Among the lines below, copy exactly those from the one with "Given: Click the flame" through the one with "Toggle the Показывать в магазине checkbox", counting both ends.
──────
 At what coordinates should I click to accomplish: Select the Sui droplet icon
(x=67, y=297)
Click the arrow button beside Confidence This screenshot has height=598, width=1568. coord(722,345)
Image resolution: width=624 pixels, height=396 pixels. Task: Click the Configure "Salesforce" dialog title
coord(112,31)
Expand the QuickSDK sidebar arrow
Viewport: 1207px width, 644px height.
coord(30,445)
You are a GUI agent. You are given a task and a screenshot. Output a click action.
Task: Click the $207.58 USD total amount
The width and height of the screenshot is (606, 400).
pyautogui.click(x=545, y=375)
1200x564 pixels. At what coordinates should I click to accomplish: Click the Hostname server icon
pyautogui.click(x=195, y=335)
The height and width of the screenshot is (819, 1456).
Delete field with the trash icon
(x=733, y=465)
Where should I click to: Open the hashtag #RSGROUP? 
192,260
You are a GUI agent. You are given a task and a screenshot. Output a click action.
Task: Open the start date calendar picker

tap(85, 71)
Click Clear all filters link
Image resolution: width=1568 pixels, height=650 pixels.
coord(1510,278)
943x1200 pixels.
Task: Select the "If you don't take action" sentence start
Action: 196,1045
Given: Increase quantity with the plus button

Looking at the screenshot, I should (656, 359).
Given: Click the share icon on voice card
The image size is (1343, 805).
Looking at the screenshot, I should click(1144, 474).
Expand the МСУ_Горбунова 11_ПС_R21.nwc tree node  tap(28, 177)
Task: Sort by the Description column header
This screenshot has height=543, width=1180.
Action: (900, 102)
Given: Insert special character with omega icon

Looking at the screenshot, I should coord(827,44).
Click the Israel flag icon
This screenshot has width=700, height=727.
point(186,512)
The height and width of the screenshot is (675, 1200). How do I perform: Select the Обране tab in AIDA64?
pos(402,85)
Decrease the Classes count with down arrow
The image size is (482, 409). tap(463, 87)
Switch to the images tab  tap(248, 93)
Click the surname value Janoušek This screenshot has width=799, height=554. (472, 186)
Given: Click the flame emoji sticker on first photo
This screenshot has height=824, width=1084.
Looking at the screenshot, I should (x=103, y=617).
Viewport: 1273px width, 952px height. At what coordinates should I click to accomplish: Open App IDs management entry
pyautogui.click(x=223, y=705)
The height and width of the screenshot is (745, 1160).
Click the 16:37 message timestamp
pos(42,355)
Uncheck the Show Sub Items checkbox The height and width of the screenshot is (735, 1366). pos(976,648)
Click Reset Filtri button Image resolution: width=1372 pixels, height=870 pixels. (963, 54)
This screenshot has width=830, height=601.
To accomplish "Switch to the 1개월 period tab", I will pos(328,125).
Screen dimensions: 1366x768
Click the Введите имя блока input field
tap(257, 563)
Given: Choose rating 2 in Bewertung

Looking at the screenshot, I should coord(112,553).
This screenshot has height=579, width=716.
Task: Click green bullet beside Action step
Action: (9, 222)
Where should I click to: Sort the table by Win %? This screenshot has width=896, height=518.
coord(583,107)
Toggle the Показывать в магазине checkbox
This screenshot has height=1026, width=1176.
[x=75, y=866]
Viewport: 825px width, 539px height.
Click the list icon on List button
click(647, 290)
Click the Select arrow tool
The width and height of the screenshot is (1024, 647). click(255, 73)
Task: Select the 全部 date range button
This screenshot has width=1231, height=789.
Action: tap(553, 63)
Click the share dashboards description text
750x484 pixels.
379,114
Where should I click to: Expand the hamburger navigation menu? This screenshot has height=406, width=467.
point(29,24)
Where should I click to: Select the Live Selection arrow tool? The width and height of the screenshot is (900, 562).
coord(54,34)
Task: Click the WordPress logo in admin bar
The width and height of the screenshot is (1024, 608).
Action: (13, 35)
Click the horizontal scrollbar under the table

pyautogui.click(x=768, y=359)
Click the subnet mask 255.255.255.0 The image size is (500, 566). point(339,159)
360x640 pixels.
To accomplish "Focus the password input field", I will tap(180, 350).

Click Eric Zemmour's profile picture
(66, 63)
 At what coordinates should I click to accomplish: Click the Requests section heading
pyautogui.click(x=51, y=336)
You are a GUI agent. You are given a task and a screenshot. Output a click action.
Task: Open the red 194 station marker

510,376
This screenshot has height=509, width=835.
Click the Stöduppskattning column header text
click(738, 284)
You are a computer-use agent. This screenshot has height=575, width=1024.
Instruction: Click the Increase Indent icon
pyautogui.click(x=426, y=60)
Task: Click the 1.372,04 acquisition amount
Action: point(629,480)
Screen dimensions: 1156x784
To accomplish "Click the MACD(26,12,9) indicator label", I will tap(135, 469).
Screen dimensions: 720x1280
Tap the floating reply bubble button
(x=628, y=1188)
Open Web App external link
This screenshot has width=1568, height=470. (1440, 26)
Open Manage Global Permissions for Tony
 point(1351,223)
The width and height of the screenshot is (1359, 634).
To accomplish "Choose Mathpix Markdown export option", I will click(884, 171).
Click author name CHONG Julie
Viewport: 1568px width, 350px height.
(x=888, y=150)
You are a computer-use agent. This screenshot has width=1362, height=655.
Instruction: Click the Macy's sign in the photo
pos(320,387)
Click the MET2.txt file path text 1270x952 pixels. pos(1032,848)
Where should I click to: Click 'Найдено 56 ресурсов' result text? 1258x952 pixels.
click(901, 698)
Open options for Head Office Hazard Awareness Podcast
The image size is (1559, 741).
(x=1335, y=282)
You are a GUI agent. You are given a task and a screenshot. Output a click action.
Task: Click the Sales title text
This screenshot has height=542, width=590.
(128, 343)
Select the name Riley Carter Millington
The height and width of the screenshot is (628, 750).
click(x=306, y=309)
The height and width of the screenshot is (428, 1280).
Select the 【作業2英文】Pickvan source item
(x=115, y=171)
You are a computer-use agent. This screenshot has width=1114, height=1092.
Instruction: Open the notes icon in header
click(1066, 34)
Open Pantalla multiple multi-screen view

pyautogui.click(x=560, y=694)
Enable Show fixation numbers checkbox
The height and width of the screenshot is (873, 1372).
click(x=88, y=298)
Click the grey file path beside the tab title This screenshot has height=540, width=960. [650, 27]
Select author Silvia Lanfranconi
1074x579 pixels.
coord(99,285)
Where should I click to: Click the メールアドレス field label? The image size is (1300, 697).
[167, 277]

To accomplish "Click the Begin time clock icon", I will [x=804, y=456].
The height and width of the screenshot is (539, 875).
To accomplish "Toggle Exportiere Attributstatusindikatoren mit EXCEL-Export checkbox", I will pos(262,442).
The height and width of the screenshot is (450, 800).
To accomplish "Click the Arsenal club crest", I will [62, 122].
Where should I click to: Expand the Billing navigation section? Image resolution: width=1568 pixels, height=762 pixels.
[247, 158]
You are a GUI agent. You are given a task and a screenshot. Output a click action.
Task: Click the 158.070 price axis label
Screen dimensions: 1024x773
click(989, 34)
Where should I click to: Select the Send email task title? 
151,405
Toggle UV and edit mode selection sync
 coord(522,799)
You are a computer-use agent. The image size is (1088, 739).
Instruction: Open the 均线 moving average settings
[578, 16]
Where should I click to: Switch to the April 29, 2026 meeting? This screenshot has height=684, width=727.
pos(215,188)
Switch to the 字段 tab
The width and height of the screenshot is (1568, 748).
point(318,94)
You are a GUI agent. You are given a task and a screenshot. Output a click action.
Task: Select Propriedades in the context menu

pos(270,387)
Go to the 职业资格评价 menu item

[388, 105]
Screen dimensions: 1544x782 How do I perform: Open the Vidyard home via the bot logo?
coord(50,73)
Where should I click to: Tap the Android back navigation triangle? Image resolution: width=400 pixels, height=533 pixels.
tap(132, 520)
──────
== OUTPUT OF THE TASK ==
Given: Click the flame emoji sticker on first photo
This screenshot has height=824, width=1084.
Looking at the screenshot, I should (x=103, y=617).
Viewport: 1273px width, 952px height. At what coordinates should I click to accomplish: Open App IDs management entry
pyautogui.click(x=223, y=705)
The height and width of the screenshot is (745, 1160).
Click the 16:37 message timestamp
pos(42,355)
Uncheck the Show Sub Items checkbox The height and width of the screenshot is (735, 1366). pos(976,648)
Click Reset Filtri button Image resolution: width=1372 pixels, height=870 pixels. (963, 54)
This screenshot has width=830, height=601.
To accomplish "Switch to the 1개월 period tab", I will pos(328,125).
Screen dimensions: 1366x768
Click the Введите имя блока input field
tap(257, 563)
Given: Choose rating 2 in Bewertung

Looking at the screenshot, I should coord(112,553).
This screenshot has height=579, width=716.
Task: Click green bullet beside Action step
Action: (9, 222)
Where should I click to: Sort the table by Win %? This screenshot has width=896, height=518.
coord(583,107)
Toggle the Показывать в магазине checkbox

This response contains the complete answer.